Wednesday, October 15, 2008

Race as Personality "Genre"? (Reading/Screening Response)

In reference to the Berry chapter, personality can be cultivated through a unique employment of various fashion and styling techniques. The clothing industry’s creation of the “fashion type” translated itself well through Classical Hollywood’s numerous star vehicles promoting a “style conscious consumerism” that encouraged spectatorial emulation. However, when one thinks of these “types” or “genres” of femininity that invariably act as behavioral rubrics that personal specificities must adhere to, the categorical question of race is glaringly invisible. In what ways are racialized femininities expected to conform to or reproduce these dominant “generic” (heterosexual, white, female) codes? Does ethnicity become a personality trait that can be cultivated in certain ways? Granted Berry is engaging a particular configuration of the star system within Classical Hollywood cinema that privileged particular forms of white femininity, but how might we situate performers like Dorothy Dandridge, Carmen Miranda, Anna May Wong, and especially Hattie McDaniel in reference to this idea of generic fashion/style persona, femininity, and class transgression? How do they fit, or do they? Fashion, style, and class becomes deracinated here as these performers are lumped into a discourse of stardom and production/consumption practices that imagine predominantly white, middle class, female spectators. Also, in what ways could these imagined spectators be consuming race as a particular “generic” category of style and personality?
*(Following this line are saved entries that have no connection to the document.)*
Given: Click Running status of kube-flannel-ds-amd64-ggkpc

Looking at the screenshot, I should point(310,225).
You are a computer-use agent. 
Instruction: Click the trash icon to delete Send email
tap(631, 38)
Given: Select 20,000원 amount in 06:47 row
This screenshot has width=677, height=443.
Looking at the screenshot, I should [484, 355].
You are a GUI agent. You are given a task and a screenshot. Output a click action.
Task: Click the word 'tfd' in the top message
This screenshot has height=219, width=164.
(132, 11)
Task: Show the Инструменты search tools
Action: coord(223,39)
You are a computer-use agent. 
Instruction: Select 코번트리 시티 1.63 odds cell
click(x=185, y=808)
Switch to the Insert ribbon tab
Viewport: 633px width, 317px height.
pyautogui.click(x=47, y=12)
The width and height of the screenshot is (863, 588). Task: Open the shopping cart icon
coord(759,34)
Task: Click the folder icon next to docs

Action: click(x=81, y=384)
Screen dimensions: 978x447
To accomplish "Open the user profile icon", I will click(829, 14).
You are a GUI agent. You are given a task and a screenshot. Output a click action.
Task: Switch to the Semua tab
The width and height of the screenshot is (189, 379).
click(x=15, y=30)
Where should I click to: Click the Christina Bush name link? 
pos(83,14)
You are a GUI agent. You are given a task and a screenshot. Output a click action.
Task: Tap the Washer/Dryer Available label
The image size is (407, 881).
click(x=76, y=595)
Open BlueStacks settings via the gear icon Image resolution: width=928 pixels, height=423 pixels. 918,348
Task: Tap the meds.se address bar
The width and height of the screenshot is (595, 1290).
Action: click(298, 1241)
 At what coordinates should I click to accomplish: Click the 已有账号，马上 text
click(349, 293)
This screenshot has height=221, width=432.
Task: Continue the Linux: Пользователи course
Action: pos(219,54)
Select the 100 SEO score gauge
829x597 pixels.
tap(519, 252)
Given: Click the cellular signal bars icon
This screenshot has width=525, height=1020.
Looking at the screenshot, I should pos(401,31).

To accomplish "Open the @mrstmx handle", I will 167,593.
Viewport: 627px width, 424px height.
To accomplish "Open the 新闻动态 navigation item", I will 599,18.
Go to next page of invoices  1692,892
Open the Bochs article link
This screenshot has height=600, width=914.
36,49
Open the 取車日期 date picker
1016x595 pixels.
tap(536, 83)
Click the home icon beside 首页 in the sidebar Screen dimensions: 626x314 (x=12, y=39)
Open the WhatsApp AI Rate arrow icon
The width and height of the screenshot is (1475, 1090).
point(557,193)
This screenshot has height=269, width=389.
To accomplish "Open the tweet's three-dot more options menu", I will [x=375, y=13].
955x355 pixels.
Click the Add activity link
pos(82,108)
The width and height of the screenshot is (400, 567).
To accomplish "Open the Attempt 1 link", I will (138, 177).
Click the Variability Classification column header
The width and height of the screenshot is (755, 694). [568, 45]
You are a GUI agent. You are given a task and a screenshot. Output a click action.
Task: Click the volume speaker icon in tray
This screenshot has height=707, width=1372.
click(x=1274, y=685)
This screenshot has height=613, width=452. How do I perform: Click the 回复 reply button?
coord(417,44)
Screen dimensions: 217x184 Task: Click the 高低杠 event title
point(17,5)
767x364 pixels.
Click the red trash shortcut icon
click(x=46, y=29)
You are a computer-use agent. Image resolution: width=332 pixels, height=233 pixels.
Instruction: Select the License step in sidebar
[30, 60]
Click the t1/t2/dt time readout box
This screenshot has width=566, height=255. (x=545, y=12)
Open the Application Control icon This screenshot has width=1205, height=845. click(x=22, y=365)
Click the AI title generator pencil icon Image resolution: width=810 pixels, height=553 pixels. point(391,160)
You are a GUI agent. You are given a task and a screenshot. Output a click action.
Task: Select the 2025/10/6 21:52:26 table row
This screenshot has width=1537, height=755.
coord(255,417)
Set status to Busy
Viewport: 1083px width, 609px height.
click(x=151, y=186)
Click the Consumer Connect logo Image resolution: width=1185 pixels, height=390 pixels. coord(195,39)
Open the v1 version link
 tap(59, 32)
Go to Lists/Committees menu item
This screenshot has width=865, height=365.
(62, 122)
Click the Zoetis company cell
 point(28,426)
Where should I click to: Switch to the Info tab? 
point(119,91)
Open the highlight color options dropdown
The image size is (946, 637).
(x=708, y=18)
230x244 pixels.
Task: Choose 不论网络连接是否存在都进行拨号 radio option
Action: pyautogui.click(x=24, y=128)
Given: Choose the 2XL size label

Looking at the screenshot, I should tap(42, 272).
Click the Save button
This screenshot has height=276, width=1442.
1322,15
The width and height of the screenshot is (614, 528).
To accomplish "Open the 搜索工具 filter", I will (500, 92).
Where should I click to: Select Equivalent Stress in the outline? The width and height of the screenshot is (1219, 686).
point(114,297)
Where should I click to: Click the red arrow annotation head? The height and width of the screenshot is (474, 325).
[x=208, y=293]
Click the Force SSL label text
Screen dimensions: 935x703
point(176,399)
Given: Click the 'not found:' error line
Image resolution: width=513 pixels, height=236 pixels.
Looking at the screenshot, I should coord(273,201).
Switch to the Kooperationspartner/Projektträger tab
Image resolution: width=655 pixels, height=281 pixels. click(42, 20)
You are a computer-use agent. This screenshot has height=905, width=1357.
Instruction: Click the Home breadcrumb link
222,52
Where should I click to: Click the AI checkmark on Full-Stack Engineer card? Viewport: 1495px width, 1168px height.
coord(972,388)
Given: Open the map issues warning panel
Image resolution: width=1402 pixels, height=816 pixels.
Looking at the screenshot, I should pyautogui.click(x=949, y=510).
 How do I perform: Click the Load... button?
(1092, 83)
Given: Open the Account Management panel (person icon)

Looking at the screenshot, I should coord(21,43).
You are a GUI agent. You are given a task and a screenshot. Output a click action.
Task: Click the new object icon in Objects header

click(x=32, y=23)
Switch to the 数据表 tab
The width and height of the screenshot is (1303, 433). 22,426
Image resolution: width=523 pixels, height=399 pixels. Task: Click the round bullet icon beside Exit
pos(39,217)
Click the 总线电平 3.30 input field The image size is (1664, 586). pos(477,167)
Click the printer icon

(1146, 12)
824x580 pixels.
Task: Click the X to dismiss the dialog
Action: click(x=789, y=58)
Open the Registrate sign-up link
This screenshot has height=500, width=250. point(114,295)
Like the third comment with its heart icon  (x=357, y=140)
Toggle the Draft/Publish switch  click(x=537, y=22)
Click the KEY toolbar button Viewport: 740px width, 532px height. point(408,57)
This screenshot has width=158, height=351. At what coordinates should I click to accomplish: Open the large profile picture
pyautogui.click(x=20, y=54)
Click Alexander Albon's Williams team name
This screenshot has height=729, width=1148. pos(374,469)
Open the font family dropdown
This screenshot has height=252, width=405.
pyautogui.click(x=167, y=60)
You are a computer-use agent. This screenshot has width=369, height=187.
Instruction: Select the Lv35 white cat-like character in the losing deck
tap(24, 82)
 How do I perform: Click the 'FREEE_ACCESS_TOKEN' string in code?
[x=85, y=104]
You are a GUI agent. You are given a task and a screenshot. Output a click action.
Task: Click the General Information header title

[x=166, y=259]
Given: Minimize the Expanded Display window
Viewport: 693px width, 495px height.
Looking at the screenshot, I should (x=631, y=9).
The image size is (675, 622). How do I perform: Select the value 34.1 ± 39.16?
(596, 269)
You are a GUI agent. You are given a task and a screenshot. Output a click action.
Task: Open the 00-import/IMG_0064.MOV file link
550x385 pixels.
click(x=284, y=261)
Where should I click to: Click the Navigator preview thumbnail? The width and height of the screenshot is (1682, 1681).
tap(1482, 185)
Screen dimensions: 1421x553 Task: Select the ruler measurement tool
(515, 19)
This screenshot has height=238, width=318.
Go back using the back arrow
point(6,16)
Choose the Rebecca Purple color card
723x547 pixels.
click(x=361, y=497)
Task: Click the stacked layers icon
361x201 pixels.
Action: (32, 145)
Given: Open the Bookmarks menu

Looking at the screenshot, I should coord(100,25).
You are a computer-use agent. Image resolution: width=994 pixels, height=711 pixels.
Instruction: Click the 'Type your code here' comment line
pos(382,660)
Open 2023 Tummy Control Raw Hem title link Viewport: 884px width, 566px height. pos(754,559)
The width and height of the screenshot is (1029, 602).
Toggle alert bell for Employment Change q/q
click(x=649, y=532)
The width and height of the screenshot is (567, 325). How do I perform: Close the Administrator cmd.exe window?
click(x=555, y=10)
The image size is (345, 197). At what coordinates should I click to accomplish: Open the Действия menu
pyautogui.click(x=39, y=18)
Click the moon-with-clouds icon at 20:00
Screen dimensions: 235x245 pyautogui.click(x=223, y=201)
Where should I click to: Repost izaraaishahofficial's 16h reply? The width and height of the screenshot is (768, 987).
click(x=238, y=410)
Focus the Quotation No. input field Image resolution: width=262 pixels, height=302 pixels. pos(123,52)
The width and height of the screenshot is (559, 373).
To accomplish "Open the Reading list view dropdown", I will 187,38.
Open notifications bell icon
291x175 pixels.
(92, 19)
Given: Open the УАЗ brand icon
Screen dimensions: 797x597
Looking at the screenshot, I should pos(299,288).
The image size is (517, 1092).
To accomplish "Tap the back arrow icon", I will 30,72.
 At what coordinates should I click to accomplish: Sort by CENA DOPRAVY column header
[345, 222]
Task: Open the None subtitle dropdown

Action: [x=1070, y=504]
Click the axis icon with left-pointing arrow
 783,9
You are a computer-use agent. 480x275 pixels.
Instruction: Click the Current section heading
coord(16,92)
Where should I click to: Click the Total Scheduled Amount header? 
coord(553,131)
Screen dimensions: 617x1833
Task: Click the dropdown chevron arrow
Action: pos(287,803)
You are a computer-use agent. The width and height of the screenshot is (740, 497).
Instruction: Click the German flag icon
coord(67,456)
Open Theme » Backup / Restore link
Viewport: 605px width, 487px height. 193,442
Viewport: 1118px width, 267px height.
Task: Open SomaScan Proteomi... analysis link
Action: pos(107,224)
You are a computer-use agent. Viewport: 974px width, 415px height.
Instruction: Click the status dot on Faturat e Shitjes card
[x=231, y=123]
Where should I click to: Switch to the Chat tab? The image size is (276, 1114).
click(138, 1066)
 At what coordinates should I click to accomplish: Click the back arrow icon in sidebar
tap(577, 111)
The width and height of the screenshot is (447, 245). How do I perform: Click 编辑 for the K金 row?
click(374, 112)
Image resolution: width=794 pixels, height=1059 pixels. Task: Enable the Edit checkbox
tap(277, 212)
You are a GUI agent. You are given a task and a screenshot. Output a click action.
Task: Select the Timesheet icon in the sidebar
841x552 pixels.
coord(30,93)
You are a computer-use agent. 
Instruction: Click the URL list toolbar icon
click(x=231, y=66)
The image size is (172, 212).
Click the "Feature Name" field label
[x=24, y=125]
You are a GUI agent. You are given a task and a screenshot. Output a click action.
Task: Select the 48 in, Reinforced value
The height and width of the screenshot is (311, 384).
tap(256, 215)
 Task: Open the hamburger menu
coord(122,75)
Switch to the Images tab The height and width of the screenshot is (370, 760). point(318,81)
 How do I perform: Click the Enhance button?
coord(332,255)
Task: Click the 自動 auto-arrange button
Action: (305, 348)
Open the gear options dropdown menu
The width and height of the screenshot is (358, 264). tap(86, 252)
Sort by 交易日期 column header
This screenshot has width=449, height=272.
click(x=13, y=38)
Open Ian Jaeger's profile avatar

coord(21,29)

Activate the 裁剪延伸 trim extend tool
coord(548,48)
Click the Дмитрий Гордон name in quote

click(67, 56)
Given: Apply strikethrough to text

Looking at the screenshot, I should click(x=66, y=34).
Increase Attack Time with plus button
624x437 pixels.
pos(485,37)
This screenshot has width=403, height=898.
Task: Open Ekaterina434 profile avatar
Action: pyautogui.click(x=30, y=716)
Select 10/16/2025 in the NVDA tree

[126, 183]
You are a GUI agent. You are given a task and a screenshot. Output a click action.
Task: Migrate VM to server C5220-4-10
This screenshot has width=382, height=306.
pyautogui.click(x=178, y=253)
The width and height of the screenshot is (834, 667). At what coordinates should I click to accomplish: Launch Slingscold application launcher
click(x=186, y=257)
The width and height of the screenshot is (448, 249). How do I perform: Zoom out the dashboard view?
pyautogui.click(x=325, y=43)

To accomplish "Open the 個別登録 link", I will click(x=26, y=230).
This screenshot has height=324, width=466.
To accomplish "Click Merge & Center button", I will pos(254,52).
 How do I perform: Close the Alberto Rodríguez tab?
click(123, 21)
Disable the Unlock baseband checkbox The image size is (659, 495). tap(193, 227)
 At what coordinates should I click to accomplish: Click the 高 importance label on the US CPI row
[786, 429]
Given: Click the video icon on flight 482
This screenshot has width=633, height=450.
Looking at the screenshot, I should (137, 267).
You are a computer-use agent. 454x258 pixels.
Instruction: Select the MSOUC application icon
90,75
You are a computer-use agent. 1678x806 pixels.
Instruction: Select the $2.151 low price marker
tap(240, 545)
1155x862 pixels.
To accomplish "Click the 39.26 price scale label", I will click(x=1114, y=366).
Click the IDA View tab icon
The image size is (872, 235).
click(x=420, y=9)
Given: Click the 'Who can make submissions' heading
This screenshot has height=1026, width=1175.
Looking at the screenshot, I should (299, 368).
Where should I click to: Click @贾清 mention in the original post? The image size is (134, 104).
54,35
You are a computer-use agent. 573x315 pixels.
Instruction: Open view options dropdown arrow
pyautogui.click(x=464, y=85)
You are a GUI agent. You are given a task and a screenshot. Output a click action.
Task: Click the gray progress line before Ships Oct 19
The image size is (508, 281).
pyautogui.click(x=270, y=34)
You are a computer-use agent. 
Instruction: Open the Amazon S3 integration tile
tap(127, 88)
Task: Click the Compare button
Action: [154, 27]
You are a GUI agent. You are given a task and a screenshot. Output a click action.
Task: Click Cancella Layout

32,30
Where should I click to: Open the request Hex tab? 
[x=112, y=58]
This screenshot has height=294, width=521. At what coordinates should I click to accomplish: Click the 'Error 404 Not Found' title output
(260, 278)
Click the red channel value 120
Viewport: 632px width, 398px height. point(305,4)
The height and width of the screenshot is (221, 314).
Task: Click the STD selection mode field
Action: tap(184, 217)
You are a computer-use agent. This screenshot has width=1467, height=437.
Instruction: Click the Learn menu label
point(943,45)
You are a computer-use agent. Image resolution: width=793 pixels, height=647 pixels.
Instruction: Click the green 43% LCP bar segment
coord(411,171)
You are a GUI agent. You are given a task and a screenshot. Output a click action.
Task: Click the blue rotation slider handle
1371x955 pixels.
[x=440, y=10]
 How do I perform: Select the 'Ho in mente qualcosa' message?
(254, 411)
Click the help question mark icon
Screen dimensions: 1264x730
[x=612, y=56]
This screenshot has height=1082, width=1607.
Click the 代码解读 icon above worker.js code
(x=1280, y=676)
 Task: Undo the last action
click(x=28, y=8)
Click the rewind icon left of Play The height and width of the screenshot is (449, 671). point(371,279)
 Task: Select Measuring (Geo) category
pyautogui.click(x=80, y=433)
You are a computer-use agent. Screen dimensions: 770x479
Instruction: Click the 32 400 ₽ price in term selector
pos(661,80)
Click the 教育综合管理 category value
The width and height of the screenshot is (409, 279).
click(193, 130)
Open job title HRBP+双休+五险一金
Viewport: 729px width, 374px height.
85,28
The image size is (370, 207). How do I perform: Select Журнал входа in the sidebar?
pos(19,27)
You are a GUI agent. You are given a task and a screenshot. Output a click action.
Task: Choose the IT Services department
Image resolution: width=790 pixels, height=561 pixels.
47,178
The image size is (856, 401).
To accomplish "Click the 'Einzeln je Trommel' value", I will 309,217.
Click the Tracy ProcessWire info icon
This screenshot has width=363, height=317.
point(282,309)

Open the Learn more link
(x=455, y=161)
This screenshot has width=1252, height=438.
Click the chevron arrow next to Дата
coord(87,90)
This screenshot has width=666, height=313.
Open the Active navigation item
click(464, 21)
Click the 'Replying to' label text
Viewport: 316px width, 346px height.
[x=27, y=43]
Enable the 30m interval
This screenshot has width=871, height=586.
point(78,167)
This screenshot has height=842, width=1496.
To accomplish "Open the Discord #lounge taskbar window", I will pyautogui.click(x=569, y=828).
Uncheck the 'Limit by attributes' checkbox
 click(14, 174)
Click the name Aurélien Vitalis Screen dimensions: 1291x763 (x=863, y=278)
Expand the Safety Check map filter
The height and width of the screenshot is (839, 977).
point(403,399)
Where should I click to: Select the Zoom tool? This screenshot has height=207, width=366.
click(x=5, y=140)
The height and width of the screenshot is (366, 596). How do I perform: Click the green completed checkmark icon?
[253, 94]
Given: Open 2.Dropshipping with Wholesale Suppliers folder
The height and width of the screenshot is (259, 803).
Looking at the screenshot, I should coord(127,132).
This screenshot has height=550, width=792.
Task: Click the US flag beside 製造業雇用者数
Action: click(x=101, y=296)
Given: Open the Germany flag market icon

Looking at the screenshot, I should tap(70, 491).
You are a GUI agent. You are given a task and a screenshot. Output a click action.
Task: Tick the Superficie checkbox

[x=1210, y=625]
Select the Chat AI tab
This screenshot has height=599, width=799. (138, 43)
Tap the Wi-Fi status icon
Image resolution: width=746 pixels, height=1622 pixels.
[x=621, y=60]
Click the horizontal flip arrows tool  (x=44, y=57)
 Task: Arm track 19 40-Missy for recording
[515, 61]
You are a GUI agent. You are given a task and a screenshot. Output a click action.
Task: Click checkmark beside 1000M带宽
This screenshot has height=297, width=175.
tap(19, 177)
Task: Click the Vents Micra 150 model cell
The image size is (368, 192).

Berry also discusses the ways in which working class female characters transgress class boundaries via modes of performative sociality or “image management”. The act of “passing” performed by the female impostor successfully denaturalizes the social space characterized by elitism and exclusion, the strict sartorial and behavioral codes act as a form of restrictive conditioning. The makeover portion of this image management becomes the site of this possible transgression, however, often the success of this transformation is gauged by the subject’s relative deracination. In thinking about Maid in Manhattan, the character of Marissa can be seen to enact much of Berry’s conceptualization of this kind of class transgression, with all of its implications. Can we think of Marissa’s performance of upper class status as not only a deconstruction of class but also perhaps of whiteness and its constituent performative behaviors?

Stepping outside of the text, it might be productive to examine Jennifer Lopez (her incarnations as J.Lo/JLO), her connections to fashion, stardom and her particular star text, and her strategies of performative authenticity that are meant to possibly diffuse her status as a global/corporate brand (clearly Kate’s post points to the ways in which her iconicity connects to certain formulations of and fascinations with Hollywood spectacle and its reproduction). How has her entry into the upper echelons of the Hollywood elite enforced a form of insidious body politics, resulting in the self-disciplining of Lopez’s body in accordance with white standards of physical beauty (the changing size and configuration of Lopez’s rear end throughout her career was/is a major topic of discussion)?